> _設問 1_
エントリの先頭から「coord(86,398)」を含む行までを、両端の行も含めて一字も変えずに書き写しなさい。

> _ページ本文_
|---|

図2では、設定された3つの作業ファイルPF−a、PF−b、PF−cのそれぞれについて画像編集工程ST2−a、ST2−b、ST2−cを示している。これはプロジェクト分散した場合の例である。画像編集工程ST2−a、ST2−b、ST2−cはそれぞれ別の画像編集装置1(画像編集プログラムをインストールしたコンピュータ装置等)によって実行されるようにすることができる。
もちろん上述のように、プロジェクト分散せずに、編集素材の画像データを、そのまま1つの作業ファイルPFとした場合、1つの画像編集装置1で作業ファイルPFに対する画像編集処理を実行すればよい。
【0034】
画像編集装置1における画像編集工程ST2の処理内容を図4に示す。
画像編集工程ST2では、認識対象画像設定工程ST50、トラッキング・画像処理工程ST51、確認・修正工程ST52が行われる。
【0035】
認識対象画像設定工程ST50は、作業ファイルとしての画像データの各フレーム毎にトラッキングを行う対象の画像(認識対象画像)を決定するとともに、当該認識対象画像についての属性情報を設定する処理である。
この認識対象画像設定工程ST50では、2種類の手法で認識対象画像を設定できる。作業者の領域指定に基づく設定処理(ST50−1)と、個体の自動検出による設定処理(ST50−2)である。作業者の指示入力に応じて、これらの一方又は両方が実行される。
【0036】
まず、作業者の領域指定に基づく設定処理(ST50−1)としては、作業ファイルPFの或るフレームの画像を表示した状態で、作業者による画面上での領域入力に応じて、その領域内の画像を認識対象画像と設定するものである。
作業者による領域入力としては、画面上で、円形、方形等の固定形状で領域を指定するようにしたり、或いは作業者が画面上をなぞったり、画面上で多数の位置を指定するなどに応じた任意形状の領域を指定できるようにする。
後述するが、例えば図11Aのように鳥の画像が表示されているフレームで、作業者が鳥の頭部を囲むように位置指定した場合、その鳥の頭部の領域(画像部分)を、認識対象画像として設定することになる。
【0037】
また設定した認識対象画像に対しては属性情報を設定する。この場合の属性情報としては、トラッキングに用いるトラッキング補助情報とする。例えば指定された領域の画素の輝度情報や色情報、色の配置情報、画像内容のパターンなどをトラッキング補助情報とし、設定した認識対象画像に関連づけて記憶する。

|---|

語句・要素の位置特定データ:

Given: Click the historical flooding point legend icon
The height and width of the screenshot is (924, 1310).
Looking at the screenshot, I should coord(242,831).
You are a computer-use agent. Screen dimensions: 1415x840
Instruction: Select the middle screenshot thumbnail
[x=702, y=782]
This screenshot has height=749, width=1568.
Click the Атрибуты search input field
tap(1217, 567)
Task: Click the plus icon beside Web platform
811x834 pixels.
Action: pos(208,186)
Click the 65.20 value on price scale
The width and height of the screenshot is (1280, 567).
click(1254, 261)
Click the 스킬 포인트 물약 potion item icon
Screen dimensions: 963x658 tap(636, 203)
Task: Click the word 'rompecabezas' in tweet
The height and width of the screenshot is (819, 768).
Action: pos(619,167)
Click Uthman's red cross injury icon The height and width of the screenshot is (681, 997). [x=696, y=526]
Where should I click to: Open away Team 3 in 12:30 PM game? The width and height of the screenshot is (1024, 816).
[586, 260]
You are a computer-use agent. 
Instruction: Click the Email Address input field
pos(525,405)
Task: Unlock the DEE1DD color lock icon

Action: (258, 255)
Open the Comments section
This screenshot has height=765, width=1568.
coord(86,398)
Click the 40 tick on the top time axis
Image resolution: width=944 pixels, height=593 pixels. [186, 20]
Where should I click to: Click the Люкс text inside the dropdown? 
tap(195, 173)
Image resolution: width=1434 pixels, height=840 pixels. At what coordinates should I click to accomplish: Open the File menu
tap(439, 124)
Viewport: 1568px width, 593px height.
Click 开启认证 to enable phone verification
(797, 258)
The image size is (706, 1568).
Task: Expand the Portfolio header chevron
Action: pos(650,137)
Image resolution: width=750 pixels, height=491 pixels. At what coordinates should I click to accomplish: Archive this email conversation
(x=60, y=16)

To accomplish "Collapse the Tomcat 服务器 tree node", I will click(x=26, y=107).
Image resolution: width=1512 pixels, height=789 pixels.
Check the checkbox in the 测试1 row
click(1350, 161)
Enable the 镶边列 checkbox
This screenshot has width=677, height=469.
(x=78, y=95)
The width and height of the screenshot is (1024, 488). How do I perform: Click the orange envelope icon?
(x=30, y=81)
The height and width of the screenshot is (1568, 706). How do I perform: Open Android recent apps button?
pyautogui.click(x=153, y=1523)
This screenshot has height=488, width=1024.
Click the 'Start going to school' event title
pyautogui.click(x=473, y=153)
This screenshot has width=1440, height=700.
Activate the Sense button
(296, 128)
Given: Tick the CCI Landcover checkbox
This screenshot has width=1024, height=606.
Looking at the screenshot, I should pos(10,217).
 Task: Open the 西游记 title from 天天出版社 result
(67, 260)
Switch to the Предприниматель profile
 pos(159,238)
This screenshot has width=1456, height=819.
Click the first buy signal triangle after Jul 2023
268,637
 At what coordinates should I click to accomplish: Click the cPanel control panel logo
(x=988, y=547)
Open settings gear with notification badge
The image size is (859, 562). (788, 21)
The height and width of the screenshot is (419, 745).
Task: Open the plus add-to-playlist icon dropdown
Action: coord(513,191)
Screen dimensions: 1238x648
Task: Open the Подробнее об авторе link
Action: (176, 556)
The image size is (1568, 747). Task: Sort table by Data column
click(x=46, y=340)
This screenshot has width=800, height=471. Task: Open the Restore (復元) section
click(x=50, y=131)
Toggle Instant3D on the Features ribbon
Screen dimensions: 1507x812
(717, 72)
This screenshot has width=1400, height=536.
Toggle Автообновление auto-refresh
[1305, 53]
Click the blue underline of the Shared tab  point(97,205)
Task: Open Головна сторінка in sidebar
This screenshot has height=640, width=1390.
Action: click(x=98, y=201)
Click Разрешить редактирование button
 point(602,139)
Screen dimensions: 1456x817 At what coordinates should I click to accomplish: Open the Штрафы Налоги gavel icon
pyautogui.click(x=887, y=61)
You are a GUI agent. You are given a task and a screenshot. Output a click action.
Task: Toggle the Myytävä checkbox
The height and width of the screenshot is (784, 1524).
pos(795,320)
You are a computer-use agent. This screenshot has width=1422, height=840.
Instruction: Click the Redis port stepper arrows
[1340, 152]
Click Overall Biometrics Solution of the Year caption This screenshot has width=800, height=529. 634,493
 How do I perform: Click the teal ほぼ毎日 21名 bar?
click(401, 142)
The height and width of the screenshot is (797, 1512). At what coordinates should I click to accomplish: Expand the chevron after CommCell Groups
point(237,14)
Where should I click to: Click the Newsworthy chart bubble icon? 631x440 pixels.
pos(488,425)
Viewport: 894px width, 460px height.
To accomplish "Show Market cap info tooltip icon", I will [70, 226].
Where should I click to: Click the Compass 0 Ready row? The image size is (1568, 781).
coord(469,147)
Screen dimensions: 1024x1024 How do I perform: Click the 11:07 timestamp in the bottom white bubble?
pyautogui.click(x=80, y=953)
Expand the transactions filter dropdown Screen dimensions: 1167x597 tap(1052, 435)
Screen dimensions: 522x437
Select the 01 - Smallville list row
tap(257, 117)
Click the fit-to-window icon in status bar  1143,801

|---|

> _設問 2_
ページ本文の「作業者による領域入力としては」から「象画像に関連づけて記憶する。」までの部分を、「円形」を「三角形」に置き換えて書き直しなさい。

> _記述解答 1_
Given: Click the historical flooding point legend icon
The height and width of the screenshot is (924, 1310).
Looking at the screenshot, I should coord(242,831).
You are a computer-use agent. Screen dimensions: 1415x840
Instruction: Select the middle screenshot thumbnail
[x=702, y=782]
This screenshot has height=749, width=1568.
Click the Атрибуты search input field
tap(1217, 567)
Task: Click the plus icon beside Web platform
811x834 pixels.
Action: pos(208,186)
Click the 65.20 value on price scale
The width and height of the screenshot is (1280, 567).
click(1254, 261)
Click the 스킬 포인트 물약 potion item icon
Screen dimensions: 963x658 tap(636, 203)
Task: Click the word 'rompecabezas' in tweet
The height and width of the screenshot is (819, 768).
Action: pos(619,167)
Click Uthman's red cross injury icon The height and width of the screenshot is (681, 997). [x=696, y=526]
Where should I click to: Open away Team 3 in 12:30 PM game? The width and height of the screenshot is (1024, 816).
[586, 260]
You are a computer-use agent. 
Instruction: Click the Email Address input field
pos(525,405)
Task: Unlock the DEE1DD color lock icon

Action: (258, 255)
Open the Comments section
This screenshot has height=765, width=1568.
coord(86,398)

> _記述解答 2_
作業者による領域入力としては、画面上で、三角形、方形等の固定形状で領域を指定するようにしたり、或いは作業者が画面上をなぞったり、画面上で多数の位置を指定するなどに応じた任意形状の領域を指定できるようにする。
後述するが、例えば図11Aのように鳥の画像が表示されているフレームで、作業者が鳥の頭部を囲むように位置指定した場合、その鳥の頭部の領域(画像部分)を、認識対象画像として設定することになる。
【0037】
また設定した認識対象画像に対しては属性情報を設定する。この場合の属性情報としては、トラッキングに用いるトラッキング補助情報とする。例えば指定された領域の画素の輝度情報や色情報、色の配置情報、画像内容のパターンなどをトラッキング補助情報とし、設定した認識対象画像に関連づけて記憶する。